DATA RECORDS

________________

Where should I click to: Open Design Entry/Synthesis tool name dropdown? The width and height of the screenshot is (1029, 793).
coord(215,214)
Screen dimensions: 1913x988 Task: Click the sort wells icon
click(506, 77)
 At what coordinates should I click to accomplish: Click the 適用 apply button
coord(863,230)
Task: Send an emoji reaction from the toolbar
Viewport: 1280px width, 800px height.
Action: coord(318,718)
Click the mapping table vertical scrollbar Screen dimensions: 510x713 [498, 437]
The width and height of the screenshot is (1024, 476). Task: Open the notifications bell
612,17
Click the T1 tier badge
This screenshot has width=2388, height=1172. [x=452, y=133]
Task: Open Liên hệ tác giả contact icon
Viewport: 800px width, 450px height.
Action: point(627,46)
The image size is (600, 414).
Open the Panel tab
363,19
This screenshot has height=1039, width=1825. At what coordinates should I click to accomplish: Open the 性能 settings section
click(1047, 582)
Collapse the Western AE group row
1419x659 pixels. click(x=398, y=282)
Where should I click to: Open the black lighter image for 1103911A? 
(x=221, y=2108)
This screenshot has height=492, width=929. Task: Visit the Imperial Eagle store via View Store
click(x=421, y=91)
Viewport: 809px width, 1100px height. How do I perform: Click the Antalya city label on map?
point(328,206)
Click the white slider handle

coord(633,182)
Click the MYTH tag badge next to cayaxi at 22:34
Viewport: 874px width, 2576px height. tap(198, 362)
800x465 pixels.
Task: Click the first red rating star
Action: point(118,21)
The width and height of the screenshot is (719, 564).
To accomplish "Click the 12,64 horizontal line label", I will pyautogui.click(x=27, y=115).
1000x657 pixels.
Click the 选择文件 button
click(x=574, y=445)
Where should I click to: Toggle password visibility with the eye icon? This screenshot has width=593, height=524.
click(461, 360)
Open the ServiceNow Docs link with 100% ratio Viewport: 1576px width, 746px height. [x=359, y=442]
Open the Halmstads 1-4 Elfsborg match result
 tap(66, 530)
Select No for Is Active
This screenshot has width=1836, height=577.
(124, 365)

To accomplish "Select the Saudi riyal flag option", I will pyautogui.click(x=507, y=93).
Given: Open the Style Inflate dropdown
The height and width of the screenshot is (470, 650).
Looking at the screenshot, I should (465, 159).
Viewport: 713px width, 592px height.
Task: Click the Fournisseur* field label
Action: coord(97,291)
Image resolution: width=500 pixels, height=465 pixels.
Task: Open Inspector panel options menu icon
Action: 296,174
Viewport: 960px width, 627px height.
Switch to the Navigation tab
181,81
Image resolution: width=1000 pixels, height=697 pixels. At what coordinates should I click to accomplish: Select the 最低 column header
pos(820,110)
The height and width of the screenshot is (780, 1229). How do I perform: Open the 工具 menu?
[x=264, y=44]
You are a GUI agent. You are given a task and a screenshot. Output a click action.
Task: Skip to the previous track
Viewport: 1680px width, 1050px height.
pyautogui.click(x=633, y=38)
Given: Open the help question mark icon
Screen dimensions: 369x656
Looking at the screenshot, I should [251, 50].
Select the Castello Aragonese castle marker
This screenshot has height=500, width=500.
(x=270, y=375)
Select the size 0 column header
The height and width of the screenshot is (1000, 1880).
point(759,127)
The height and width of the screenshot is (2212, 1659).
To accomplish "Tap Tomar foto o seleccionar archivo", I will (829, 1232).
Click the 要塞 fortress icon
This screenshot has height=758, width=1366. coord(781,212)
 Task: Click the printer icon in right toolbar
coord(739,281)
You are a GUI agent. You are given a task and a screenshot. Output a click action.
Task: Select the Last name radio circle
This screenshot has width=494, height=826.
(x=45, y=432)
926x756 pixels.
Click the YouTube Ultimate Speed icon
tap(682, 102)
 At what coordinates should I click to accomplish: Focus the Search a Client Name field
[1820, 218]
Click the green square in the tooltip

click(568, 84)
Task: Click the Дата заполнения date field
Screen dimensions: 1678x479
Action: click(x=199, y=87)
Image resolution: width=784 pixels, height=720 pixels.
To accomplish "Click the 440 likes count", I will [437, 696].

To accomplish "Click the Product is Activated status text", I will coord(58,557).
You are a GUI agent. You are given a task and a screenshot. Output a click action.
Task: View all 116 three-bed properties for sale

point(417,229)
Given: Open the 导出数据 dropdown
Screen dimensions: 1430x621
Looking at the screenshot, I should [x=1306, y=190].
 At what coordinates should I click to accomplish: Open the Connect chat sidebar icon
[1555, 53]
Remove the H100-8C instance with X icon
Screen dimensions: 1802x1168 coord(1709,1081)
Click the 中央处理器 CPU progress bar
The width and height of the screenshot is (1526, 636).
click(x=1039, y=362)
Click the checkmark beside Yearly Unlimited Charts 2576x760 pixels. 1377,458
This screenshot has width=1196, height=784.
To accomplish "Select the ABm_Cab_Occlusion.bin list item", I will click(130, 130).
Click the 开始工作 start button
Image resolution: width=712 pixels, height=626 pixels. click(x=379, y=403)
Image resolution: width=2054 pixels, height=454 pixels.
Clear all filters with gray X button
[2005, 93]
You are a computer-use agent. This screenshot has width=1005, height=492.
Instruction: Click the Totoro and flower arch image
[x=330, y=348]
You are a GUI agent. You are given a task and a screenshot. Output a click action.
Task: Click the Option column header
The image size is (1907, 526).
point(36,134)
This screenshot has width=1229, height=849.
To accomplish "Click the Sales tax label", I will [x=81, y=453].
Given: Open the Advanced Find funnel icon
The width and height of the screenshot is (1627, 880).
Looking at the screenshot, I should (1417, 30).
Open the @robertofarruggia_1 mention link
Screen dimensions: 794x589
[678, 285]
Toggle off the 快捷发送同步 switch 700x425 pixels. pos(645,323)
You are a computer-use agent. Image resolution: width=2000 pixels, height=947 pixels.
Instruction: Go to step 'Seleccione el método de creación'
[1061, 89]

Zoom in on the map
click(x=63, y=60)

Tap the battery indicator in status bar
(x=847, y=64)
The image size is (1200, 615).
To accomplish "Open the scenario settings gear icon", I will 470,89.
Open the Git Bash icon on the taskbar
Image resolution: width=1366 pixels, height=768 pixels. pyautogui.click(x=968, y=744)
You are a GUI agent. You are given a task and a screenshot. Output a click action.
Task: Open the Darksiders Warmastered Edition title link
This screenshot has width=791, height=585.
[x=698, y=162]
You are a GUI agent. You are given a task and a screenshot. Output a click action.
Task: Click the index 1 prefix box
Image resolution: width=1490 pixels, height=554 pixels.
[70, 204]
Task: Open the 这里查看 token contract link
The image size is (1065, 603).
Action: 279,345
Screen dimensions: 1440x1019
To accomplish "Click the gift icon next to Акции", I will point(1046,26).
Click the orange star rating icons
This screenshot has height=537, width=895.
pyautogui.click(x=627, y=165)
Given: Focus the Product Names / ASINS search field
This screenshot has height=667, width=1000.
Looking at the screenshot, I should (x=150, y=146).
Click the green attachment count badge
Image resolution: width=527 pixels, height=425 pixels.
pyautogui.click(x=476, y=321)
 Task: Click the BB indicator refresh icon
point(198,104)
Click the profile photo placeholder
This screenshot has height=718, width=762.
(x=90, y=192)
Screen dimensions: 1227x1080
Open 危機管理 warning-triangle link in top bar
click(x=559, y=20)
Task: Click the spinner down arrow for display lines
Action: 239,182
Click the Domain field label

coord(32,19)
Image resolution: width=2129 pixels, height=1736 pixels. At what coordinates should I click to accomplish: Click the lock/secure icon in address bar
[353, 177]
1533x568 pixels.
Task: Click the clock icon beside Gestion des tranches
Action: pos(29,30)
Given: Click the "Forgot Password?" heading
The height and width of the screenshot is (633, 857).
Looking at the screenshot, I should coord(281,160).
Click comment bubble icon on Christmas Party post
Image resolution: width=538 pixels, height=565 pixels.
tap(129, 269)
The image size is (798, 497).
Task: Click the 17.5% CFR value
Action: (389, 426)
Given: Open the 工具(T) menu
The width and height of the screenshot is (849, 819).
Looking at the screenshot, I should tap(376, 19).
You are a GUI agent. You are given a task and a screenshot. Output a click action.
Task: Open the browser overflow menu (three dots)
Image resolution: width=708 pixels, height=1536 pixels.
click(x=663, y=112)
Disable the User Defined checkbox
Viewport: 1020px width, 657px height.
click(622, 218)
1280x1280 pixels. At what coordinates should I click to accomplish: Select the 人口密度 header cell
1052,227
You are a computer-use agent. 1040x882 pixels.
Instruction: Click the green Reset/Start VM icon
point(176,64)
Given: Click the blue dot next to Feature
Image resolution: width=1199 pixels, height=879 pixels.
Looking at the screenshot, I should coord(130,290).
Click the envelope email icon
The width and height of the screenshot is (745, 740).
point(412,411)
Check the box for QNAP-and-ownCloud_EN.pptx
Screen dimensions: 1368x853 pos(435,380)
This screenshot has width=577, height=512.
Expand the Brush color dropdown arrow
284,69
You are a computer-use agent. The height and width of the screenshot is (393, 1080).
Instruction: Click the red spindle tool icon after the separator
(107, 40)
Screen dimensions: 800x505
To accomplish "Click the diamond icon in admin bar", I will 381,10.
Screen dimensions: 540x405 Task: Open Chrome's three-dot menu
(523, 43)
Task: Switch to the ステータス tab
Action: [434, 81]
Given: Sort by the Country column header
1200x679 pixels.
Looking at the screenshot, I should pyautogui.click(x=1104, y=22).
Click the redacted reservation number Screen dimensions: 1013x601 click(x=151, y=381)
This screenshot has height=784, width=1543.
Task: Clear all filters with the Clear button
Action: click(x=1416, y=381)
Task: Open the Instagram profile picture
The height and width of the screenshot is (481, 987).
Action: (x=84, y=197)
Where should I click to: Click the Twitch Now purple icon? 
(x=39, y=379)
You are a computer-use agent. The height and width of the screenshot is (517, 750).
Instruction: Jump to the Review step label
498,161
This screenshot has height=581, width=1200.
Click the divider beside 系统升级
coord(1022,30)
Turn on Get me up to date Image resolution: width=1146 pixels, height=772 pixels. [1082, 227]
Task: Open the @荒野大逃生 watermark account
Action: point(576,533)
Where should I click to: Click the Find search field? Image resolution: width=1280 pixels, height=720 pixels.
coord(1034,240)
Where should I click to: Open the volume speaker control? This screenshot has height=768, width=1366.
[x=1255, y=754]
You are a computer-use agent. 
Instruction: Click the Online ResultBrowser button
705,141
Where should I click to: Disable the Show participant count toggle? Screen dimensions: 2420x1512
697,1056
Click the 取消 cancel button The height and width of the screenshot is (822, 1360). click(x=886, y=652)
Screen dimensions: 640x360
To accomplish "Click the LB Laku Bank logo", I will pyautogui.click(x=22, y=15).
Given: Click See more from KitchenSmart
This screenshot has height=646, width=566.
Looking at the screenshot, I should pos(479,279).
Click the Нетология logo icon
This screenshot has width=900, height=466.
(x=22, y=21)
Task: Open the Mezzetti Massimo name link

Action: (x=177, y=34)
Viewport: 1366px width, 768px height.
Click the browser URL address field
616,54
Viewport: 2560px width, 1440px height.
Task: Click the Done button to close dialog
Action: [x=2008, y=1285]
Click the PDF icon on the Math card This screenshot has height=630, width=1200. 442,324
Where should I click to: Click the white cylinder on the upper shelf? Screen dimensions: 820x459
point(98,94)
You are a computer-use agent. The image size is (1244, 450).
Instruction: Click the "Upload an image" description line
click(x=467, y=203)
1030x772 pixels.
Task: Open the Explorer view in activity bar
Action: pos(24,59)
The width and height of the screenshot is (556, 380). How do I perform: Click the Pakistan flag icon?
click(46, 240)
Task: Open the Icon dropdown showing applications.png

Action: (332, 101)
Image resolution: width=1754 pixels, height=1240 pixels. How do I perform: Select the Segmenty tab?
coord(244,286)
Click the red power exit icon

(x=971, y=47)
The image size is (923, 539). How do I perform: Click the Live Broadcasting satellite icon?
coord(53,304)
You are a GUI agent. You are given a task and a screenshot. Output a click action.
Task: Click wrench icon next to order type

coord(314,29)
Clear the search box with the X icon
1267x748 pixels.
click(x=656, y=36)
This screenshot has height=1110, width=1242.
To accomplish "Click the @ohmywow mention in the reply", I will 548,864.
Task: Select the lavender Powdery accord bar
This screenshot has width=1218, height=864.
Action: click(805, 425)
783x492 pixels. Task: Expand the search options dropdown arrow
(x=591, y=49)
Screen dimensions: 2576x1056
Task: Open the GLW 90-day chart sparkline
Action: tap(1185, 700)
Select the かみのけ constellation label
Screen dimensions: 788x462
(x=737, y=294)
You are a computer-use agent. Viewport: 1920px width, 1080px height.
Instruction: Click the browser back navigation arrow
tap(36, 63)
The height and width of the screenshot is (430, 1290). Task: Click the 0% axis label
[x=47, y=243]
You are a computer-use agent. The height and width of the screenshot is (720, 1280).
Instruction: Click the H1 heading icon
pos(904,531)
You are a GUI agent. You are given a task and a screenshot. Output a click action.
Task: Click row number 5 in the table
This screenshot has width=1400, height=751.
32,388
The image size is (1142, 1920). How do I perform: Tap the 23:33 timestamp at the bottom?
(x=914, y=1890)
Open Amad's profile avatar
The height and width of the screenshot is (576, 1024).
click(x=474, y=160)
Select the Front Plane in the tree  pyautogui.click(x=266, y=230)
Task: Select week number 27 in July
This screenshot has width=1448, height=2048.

________________

PROBLEM TO SOLVE
Please give back, exactly as it stands above, the stretch from the line with "Task: Open the Mezzetti Massimo name link" through the line with "You are a computer-use agent. The image", and no line outside it.

ANSWER TO THIS EXERCISE
Task: Open the Mezzetti Massimo name link

Action: (x=177, y=34)
Viewport: 1366px width, 768px height.
Click the browser URL address field
616,54
Viewport: 2560px width, 1440px height.
Task: Click the Done button to close dialog
Action: [x=2008, y=1285]
Click the PDF icon on the Math card This screenshot has height=630, width=1200. 442,324
Where should I click to: Click the white cylinder on the upper shelf? Screen dimensions: 820x459
point(98,94)
You are a computer-use agent. The image size is (1244, 450).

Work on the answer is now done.